#### TASK REQUIREMENTS:
Please output exactly the part of the records below that opens with the line containing "Task: Select the" and closes with the line containing "Open the Filter by Status dropdown", both lines included, and nothing else.

#### SOURCE RECORDS:
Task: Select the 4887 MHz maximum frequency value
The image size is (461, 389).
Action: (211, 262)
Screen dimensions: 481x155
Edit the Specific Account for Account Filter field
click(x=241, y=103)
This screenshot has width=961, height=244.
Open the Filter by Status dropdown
==
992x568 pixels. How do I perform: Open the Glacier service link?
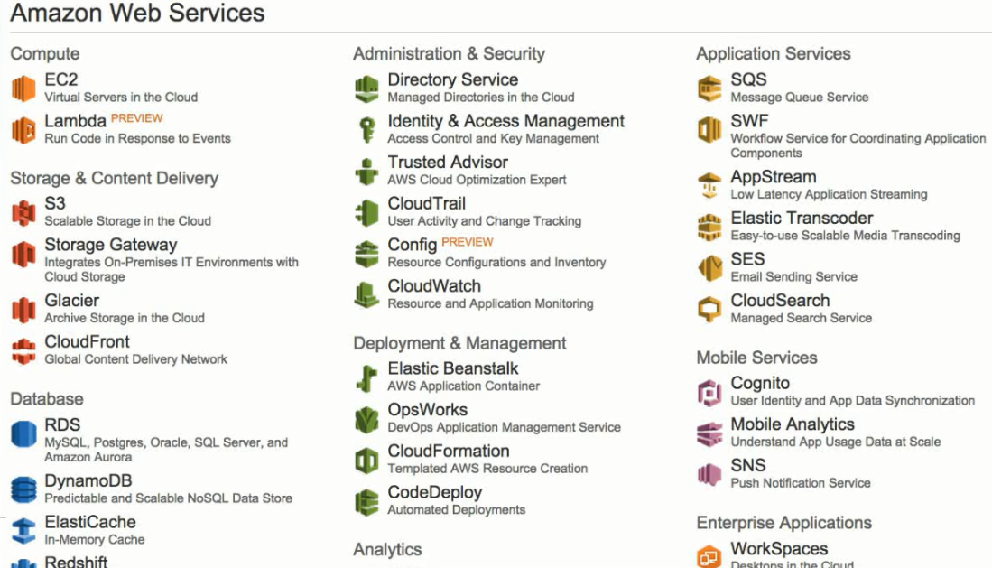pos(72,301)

#### EXERCISE SOLUTION:
Task: Select the 4887 MHz maximum frequency value
The image size is (461, 389).
Action: (211, 262)
Screen dimensions: 481x155
Edit the Specific Account for Account Filter field
click(x=241, y=103)
This screenshot has width=961, height=244.
Open the Filter by Status dropdown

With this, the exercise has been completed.